Stored items from a collection =
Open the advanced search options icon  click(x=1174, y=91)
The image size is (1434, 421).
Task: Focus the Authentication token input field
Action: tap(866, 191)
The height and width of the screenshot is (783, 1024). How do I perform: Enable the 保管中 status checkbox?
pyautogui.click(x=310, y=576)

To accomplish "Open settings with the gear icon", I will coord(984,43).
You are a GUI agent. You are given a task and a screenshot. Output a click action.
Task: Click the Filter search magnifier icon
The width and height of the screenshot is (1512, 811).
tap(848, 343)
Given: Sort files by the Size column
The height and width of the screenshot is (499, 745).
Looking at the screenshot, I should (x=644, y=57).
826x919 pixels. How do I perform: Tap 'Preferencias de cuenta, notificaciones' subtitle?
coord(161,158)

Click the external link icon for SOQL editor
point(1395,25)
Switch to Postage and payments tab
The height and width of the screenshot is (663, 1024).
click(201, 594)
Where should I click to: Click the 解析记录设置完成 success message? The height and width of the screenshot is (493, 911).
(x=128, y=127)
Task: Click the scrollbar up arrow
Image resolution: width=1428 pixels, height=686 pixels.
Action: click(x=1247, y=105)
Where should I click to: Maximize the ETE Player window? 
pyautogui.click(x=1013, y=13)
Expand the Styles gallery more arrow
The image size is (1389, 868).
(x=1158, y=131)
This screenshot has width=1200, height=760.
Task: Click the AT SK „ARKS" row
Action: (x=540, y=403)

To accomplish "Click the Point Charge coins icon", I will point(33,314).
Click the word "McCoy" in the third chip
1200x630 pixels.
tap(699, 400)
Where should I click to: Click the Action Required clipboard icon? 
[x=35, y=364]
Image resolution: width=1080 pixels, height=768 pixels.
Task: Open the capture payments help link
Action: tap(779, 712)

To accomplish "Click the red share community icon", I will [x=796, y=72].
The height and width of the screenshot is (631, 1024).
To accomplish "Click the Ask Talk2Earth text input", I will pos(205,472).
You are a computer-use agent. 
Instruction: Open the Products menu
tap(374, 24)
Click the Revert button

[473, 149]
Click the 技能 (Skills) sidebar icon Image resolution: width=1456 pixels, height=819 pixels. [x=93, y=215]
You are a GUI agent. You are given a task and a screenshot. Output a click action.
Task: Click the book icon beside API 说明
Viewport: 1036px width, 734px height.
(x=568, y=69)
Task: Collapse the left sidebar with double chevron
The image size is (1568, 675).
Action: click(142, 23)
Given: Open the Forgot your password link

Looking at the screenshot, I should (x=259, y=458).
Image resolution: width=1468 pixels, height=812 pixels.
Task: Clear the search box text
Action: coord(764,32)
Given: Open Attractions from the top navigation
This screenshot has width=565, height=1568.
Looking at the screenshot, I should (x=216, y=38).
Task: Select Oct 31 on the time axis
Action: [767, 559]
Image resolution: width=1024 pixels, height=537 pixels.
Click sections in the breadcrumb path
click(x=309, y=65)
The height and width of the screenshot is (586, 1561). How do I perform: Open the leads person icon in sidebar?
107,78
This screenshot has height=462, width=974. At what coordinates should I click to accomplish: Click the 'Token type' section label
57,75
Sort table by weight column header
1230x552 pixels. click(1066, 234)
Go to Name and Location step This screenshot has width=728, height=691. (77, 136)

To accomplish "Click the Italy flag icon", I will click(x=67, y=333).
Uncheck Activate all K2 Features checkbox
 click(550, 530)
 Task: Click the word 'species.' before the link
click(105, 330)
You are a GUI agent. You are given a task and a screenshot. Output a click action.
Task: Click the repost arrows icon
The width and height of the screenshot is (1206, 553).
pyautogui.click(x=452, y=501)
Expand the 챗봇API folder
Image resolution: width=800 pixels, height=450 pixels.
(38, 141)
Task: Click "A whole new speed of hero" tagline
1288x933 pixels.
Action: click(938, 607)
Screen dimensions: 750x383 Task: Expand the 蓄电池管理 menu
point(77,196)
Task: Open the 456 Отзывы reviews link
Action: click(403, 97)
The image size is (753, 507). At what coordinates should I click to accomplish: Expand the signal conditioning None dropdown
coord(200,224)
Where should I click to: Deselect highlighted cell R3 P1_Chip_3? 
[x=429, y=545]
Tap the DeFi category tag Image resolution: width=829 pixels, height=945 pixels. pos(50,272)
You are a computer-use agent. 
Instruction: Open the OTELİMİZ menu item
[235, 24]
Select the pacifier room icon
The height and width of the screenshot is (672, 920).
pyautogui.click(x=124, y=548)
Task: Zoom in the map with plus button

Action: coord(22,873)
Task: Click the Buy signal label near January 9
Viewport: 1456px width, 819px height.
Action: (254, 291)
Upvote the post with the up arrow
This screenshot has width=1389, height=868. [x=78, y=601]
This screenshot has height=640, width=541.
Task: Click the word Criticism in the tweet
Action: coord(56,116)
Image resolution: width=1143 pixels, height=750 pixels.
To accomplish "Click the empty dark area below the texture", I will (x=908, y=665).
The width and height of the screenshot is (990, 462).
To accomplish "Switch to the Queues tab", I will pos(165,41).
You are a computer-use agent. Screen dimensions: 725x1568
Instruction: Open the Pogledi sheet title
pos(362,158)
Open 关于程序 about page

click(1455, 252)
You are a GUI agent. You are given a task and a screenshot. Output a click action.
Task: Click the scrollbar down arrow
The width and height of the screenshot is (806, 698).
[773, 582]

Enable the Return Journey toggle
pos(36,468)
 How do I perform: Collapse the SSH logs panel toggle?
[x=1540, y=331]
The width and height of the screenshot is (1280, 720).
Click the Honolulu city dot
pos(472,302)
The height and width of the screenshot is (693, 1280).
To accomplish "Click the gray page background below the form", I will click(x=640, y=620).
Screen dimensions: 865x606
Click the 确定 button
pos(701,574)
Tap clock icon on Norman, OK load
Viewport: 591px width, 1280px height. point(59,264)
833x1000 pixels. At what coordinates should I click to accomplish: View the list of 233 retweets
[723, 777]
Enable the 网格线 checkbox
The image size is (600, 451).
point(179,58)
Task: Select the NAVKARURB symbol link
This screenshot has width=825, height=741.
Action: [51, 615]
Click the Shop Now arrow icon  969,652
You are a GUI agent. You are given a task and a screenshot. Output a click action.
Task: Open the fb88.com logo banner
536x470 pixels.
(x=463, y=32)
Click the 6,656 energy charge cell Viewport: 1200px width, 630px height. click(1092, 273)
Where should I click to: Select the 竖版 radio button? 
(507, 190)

What to produce =
Give again exactly, and only, the lines above starting at the one with "1288x933 pixels." and ending at the one with "Task: Click the Buy".

Problem solution =
1288x933 pixels.
Action: click(938, 607)
Screen dimensions: 750x383 Task: Expand the 蓄电池管理 menu
point(77,196)
Task: Open the 456 Отзывы reviews link
Action: click(403, 97)
The image size is (753, 507). At what coordinates should I click to accomplish: Expand the signal conditioning None dropdown
coord(200,224)
Where should I click to: Deselect highlighted cell R3 P1_Chip_3? 
[x=429, y=545]
Tap the DeFi category tag Image resolution: width=829 pixels, height=945 pixels. pos(50,272)
You are a computer-use agent. 
Instruction: Open the OTELİMİZ menu item
[235, 24]
Select the pacifier room icon
The height and width of the screenshot is (672, 920).
pyautogui.click(x=124, y=548)
Task: Zoom in the map with plus button

Action: coord(22,873)
Task: Click the Buy signal label near January 9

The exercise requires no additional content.